While NYC has hosted numerous other gay theater festivals over the years—including Fresh Fruit (kicking off July 22 this year), Queer at HERE Arts Center, Hot! at Dixon Place and the Harris-produced Gay Pride Series—GayFest distinguishes itself in a couple of ways. First, unlike some others, GayFest puts up all its own money for the productions—and plans to donate a portion of it to the Harvey Milk High School for LGBT kids. Also, unlike most festival producers, Batman and Harris aim to continue working with the playwrights after the event has ended, in order to help them develop their work and achieve their shared goal: moving all of the plays on to other venues.
“We have an agreement in writing that we have the rights to produce their work, so that we can develop these pieces further and give them a life beyond this festival,” Batman says, explaining that GayFest is a year-round, not-for-profit development company for LGBT playwrights and plays with gay subject matter. “GayFest will be our yearly showcase for the most ready plays, but we’ll option others throughout the year that you may not see, and also have readings.”
The festival’s lineup includes full Equity stagings of two plays and a musical—A Kiss from Alexander, which has Alexander the Great turning up in today’s East Village—plus two readings, all chosen from 175 submissions that came from as near as Manhattan and as far as Australia and New Zealand. Plays include Revolution, a dramatization of pre-Stonewall New York that uses historic newsreel footage, and Competing Narratives, about three men who deal with identity, race and various ways of passing.

• **EXERCISE TASK**: Quote the stretch of the GayFest article from "The festival’s lineup" through "ways of passing.". The lines after this text have nothing to do with it.

• **DATA**:
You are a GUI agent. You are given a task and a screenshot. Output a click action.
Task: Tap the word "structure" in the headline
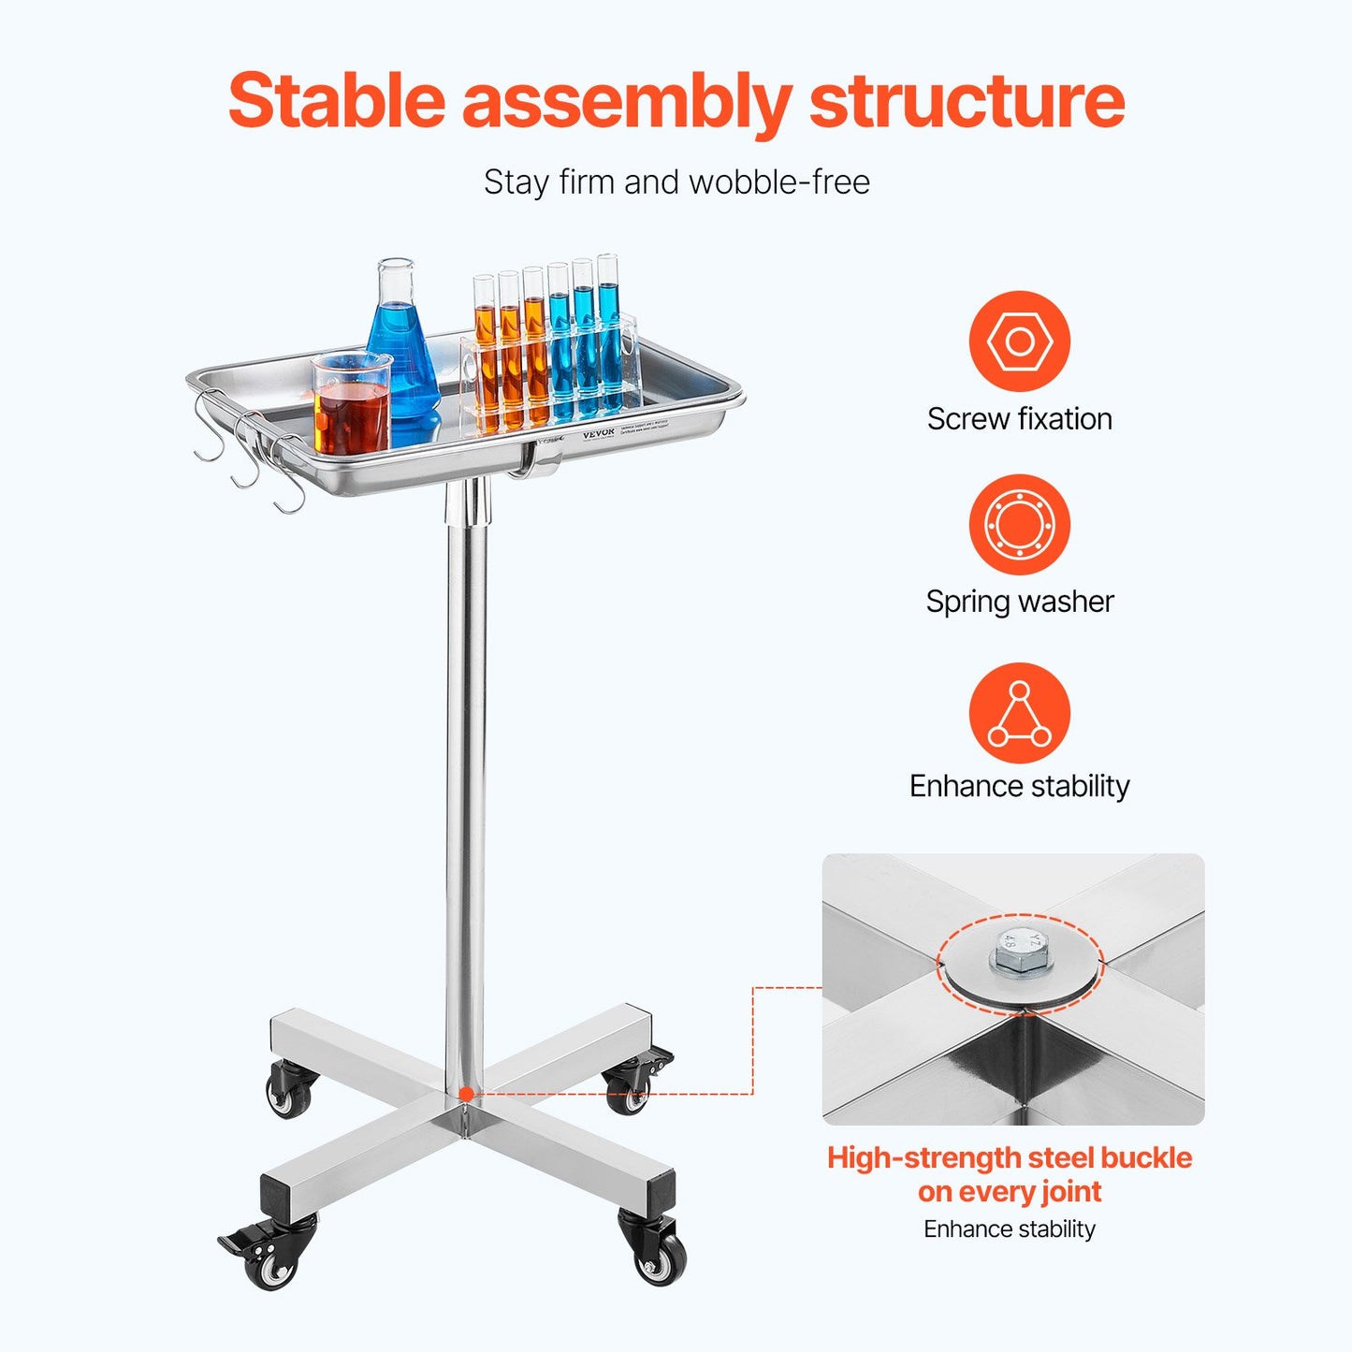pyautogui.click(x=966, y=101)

• **SOLUTION TO THE PROBLEM**:
The festival’s lineup includes full Equity stagings of two plays and a musical—A Kiss from Alexander, which has Alexander the Great turning up in today’s East Village—plus two readings, all chosen from 175 submissions that came from as near as Manhattan and as far as Australia and New Zealand. Plays include Revolution, a dramatization of pre-Stonewall New York that uses historic newsreel footage, and Competing Narratives, about three men who deal with identity, race and various ways of passing.